Praktijktips voor puzzelen in de ondergrond (Deel I): regels bij aanleg van kabels en leidingen
In de Nederlandse ondergrond is een ware puzzel aan kabels en leidingen ontstaan. Nieuwe woonwijken (voorzien van warmtenetten en glasvezelkabels), maar bijvoorbeeld ook wind- en zonneparken en datacentra hebben daar, onder invloed van de energietransitie, een belangrijk aandeel in. Regels moeten de wirwar aan (nieuwe) kabels en leidingen in goede banen leiden, zonder dat bestaande tracés gevaar lopen en rechten van grondeigenaren worden geschaad. In dit blog zetten wij de belangrijkste op een rijtje, waarbij wij ons beperken tot zaken die de aanleg van kabels en leidingen betreffen; in een later blog bespreken wij het kader dat geldt bij onderhoud en de verlegging van een tracé.
Wat voor soort regelgeving bestaat er voor de aanleg van kabels en leidingen?
Voor het rechtmatig aanleggen van tracés komt als eerste het omgevingsrecht in beeld. Voor aanlegwerkzaamheden (bijvoorbeeld het graven van sleuven) kan via een planologisch voorschrift (zoals het bestemmingsplan) een omgevingsvergunning vereist zijn op grond van de Wet algemene bepalingen omgevingsrecht (Wabo). Zonder een omgevingsvergunning mogen geen werkzaamheden worden uitgevoerd (zie artikel 2.1 lid 1 onder b Wabo).
Een tweede relevante publiekrechtelijke rechtsbron betreft specifieke decentrale regelgeving, zoals een (gemeentelijke) Algemene plaatselijke Verordening Ondergrondse Infrastructuren (AVOI) of de Keur (van een waterschap). Deze regels verplichten aanleggers tot het verkrijgen van publiekrechtelijke toestemming van het bevoegd gezag en stellen daaraan nadere voorwaarden. Zonder die toestemming mogen geen werkzaamheden worden uitgevoerd. De genoemde regels bevatten vaak zeer technische en specifieke bepalingen over onder meer de minimale afstand tot rioleringen, boom(wortels), geasfalteerde wegen, andere tracés, etc.
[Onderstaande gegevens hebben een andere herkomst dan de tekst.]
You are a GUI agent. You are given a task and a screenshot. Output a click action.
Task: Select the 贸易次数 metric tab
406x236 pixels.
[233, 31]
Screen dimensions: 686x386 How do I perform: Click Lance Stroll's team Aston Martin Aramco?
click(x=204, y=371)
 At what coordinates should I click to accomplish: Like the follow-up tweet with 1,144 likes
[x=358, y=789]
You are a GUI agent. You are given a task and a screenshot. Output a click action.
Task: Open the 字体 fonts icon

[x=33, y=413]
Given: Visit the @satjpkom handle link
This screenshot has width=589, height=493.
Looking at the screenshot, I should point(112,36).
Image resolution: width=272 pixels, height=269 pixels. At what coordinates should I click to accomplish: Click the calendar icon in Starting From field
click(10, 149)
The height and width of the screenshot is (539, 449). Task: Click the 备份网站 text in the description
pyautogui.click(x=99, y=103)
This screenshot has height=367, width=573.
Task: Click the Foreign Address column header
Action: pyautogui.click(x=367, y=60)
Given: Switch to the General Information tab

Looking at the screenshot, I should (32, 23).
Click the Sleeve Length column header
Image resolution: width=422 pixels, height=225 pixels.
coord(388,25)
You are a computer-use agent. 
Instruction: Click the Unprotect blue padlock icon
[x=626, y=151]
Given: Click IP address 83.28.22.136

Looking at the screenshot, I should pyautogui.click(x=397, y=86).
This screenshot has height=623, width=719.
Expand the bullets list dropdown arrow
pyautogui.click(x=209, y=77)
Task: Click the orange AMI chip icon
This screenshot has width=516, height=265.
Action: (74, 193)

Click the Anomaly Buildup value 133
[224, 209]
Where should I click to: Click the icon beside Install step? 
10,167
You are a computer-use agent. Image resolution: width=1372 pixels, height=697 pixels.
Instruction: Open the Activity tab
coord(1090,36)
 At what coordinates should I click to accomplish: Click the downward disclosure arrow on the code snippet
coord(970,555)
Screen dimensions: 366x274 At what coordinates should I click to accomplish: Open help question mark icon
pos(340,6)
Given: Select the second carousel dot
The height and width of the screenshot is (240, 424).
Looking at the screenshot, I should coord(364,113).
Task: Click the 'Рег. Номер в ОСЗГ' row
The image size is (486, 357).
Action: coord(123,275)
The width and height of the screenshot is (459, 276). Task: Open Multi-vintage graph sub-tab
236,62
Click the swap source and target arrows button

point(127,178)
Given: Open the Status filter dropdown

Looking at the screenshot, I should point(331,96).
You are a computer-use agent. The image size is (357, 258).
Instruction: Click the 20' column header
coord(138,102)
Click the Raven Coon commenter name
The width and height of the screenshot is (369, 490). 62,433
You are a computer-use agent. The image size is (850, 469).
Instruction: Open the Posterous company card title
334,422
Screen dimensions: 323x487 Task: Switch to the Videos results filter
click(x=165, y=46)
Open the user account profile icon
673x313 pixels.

Tot slot zijn bronnen van zelfregulering, zoals de NEN-normen, van belang. NEN-normen zijn door het Nederlands Normalisatie Instituut uitgebrachte normen die ‘de markt’ opstelt en aan zichzelf oplegt. Een norm die voor aanleggers relevant is, is bijvoorbeeld de NEN-norm 7171-1 ‘Ordening van ondergrondse netten - Deel 1: Criteria’. De huidige norm stamt uit 2009 en wordt momenteel herzien. Die herziening richt zich op het vinden van een juiste balans tussen enerzijds de grote drukte in de ondergrond en anderzijds het bieden van nieuwe ruimte in die ondergrond voor energietransitie en klimaatadaptatie. NEN-normen kunnen – anders dan bijvoorbeeld het Bouwbesluit 2012 – niet worden aangemerkt als algemeen verbindende voorschriften (ECLI:NL:HR:2012:BW0393). Niettemin zijn de normen gezaghebbend, bijvoorbeeld omdat kabel- en leidingeigenaren naar de normen verwijzen in hun algemene voorwaarden, of omdat decentrale wetgevers zich door deze normen laten inspireren bij het opstellen van de hiervoor besproken decentrale regelgeving. Zo kunnen regels over de (minimale) diepteligging van een tracé zijn afgeleid uit de NEN-norm 7171-1, die bijvoorbeeld voor veel typen kabels uitgaat van een diepte van 60 centimeter.
Naast het publiekrecht verdient bij de aanleg van kabels en leidingen ook het privaatrecht bijzondere aandacht. Het aansprakelijkheidsrecht voorziet bijvoorbeeld in onderzoeksplichten waaraan de aanlegger (aannemer) en kabel- en leidingeigenaar (opdrachtgever) zich hebben te houden. Concreet kan worden gedacht aan de lokaliseerplicht en de verplichting tot het doen van een KLIC-melding vóórdat graafwerkzaamheden worden uitgevoerd. Niet-nakoming van deze onderzoeksplichten kan leiden tot een privaatrechtelijke aanspraak op schadevergoeding (ECLI:NL:HR:2018:772) (NB: het achterwege laten van een KLIC-melding kan via artikel 34 en 8 WIBON ook met een bestuurlijke boete worden gesanctioneerd).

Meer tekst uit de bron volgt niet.